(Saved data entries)
# # # #

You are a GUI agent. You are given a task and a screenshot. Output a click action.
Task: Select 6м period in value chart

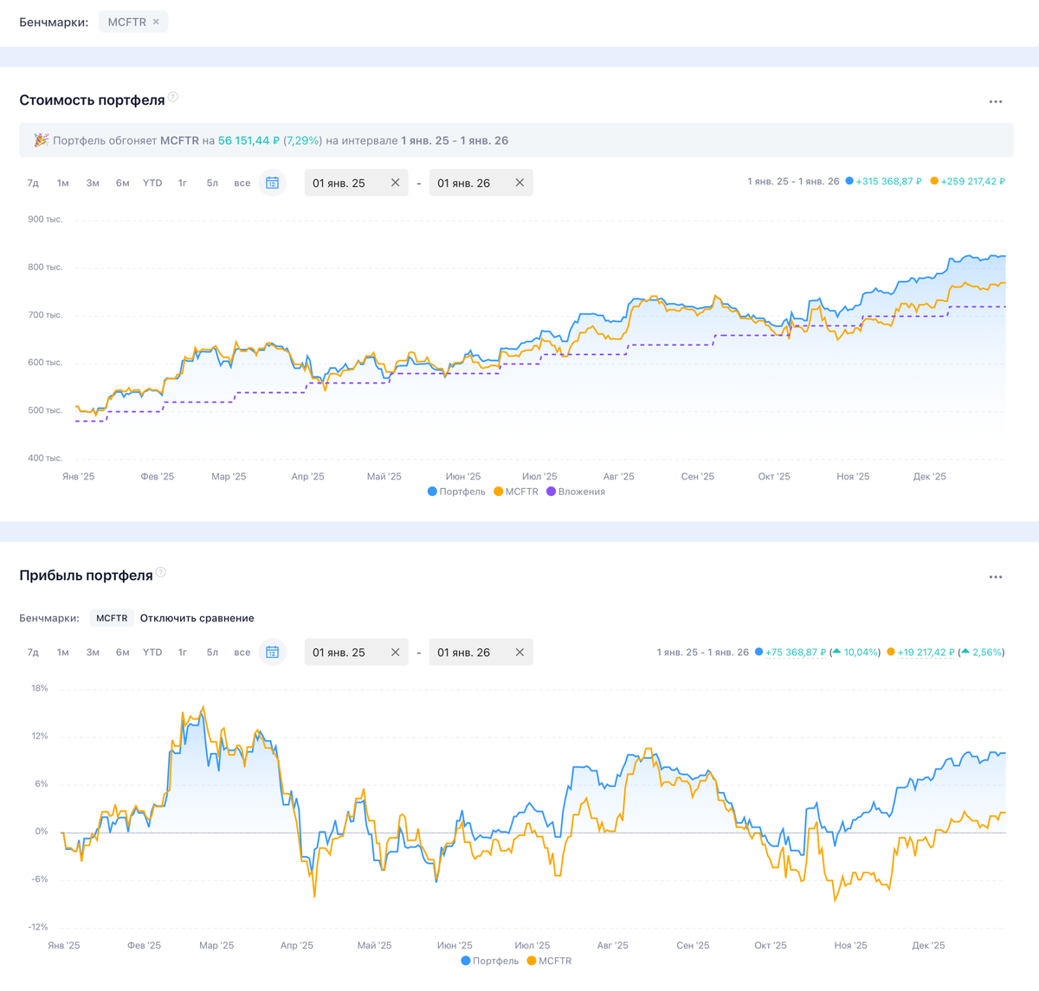122,183
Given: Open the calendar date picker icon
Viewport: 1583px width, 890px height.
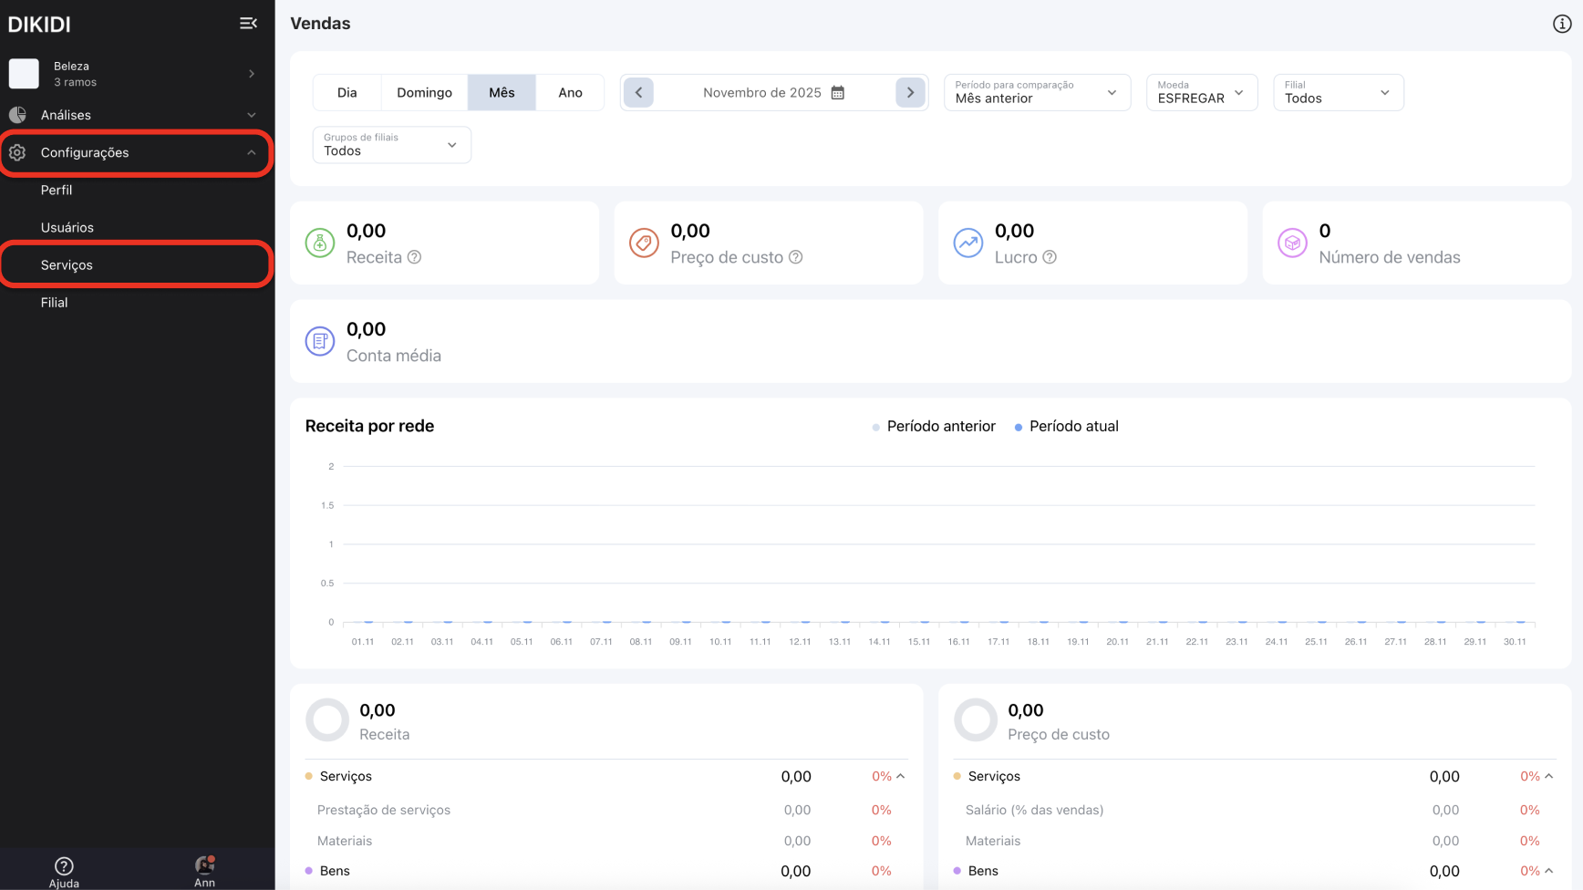Looking at the screenshot, I should 837,93.
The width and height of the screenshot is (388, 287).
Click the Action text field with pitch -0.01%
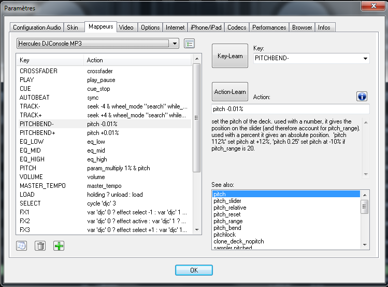(x=290, y=109)
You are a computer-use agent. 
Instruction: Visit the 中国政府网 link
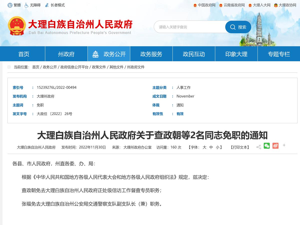pyautogui.click(x=205, y=5)
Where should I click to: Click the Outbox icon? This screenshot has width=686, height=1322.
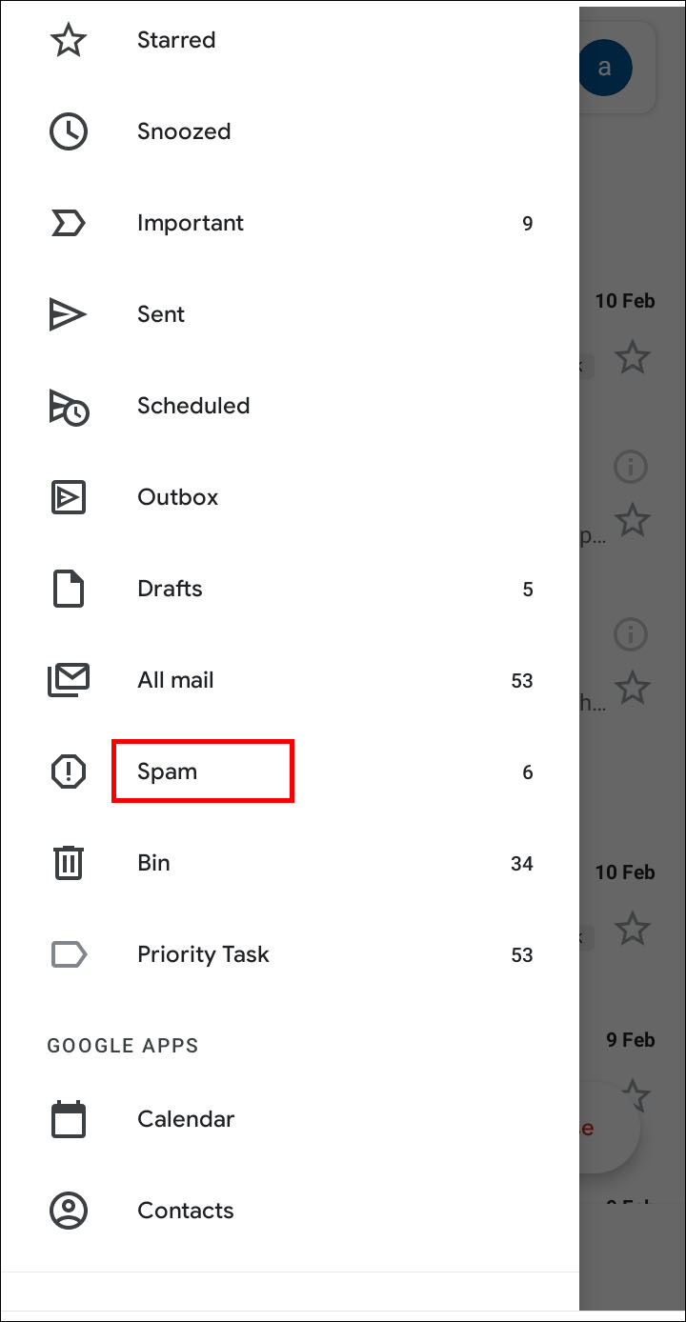(68, 497)
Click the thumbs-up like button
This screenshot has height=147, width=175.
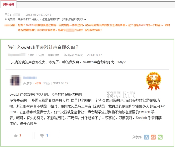pos(20,136)
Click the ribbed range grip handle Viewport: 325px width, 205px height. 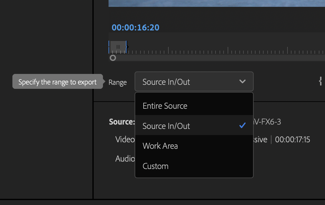click(118, 47)
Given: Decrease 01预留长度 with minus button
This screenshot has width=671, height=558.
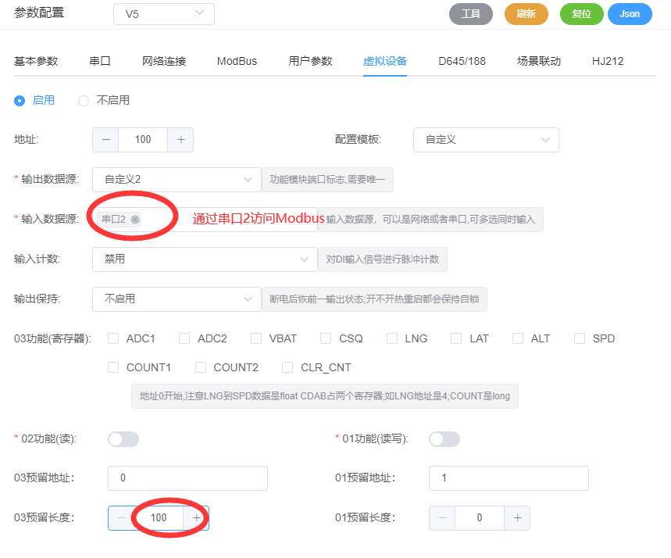Looking at the screenshot, I should pos(442,517).
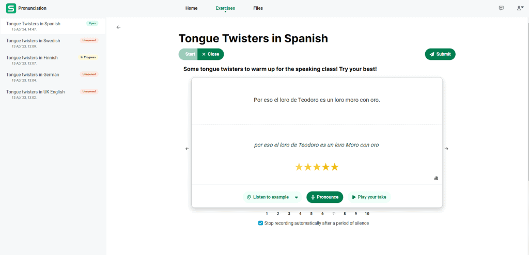The height and width of the screenshot is (255, 529).
Task: Play your take recording
Action: point(369,197)
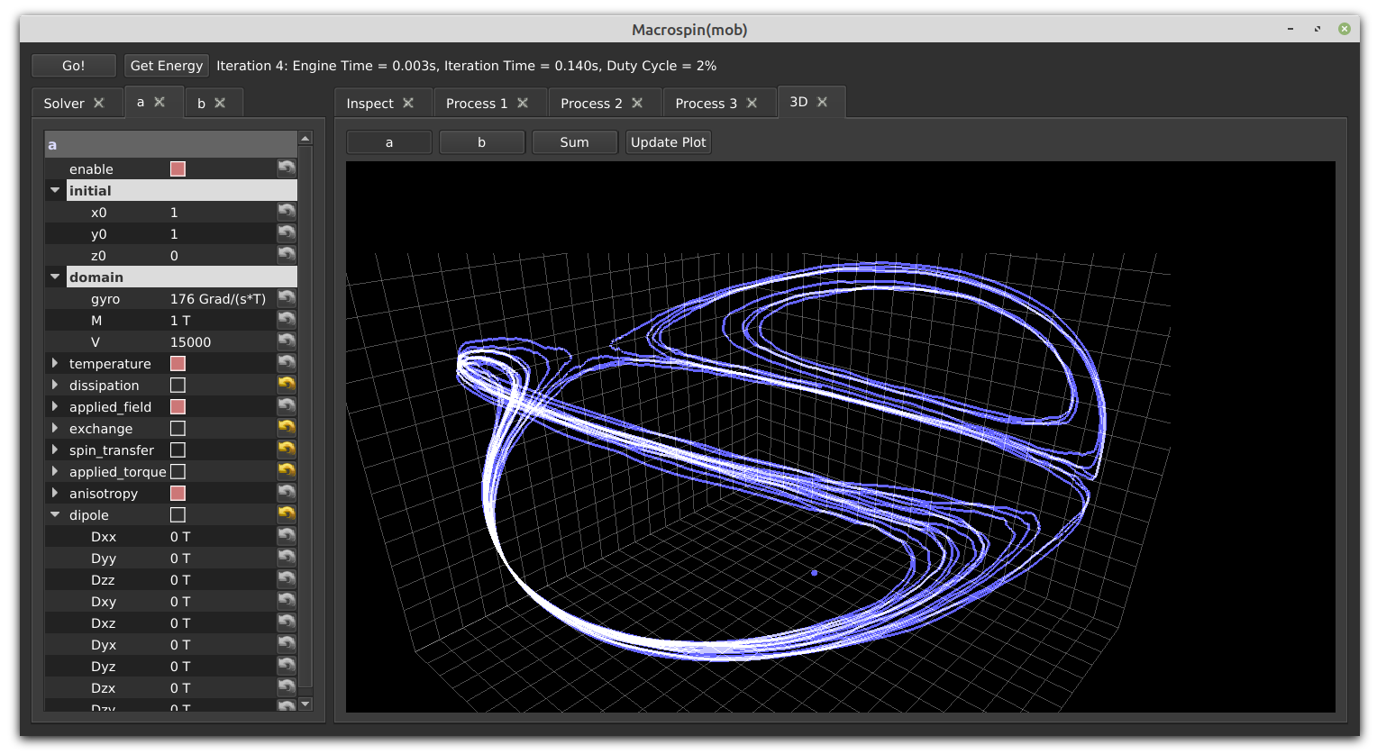The height and width of the screenshot is (754, 1377).
Task: Expand the anisotropy tree node
Action: coord(55,493)
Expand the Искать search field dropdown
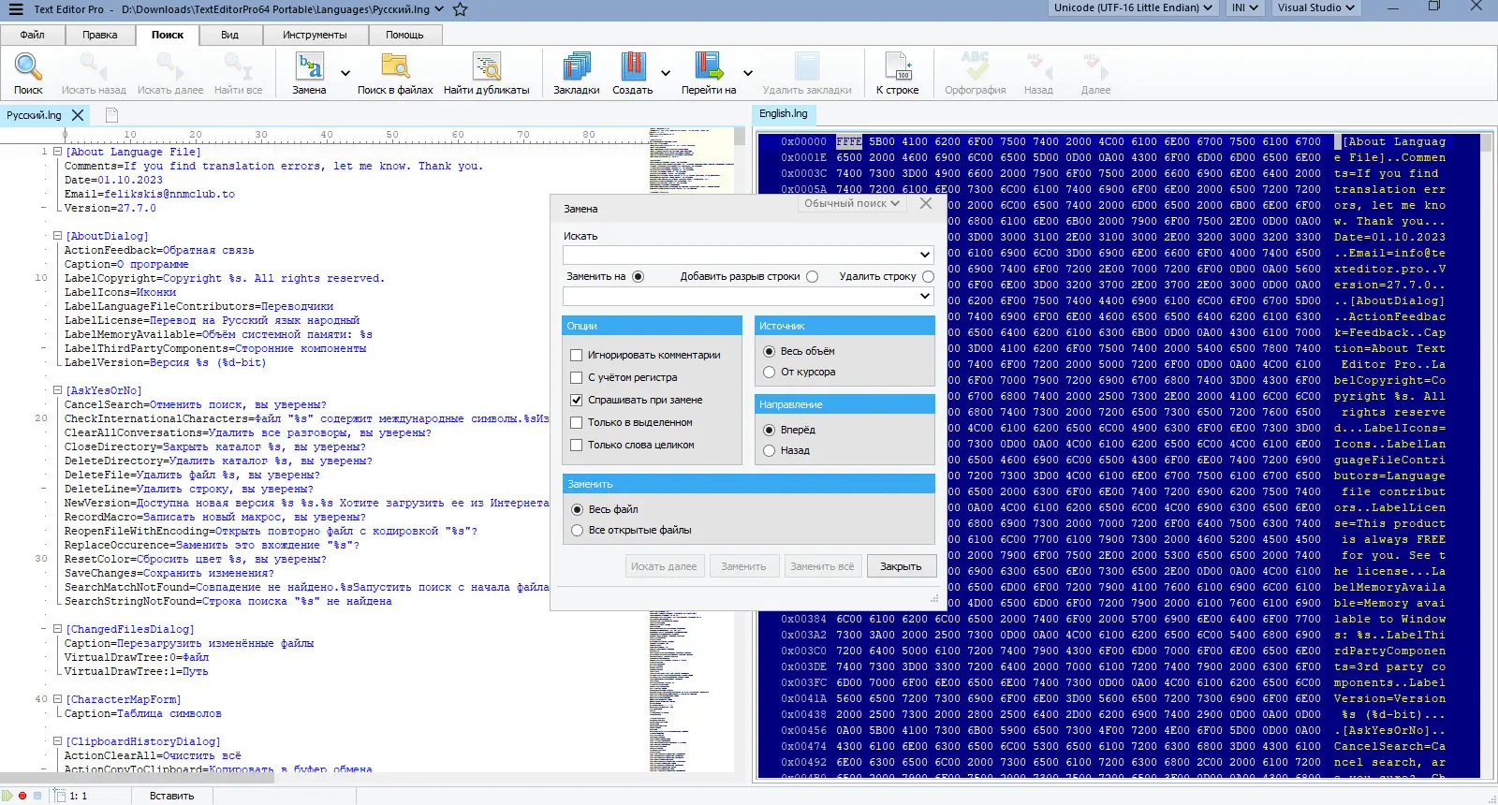The width and height of the screenshot is (1498, 805). click(x=925, y=255)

# # # #

(Task brief): One number is the whole answer: how many lines in the records contain "agent".

(Written answer): 2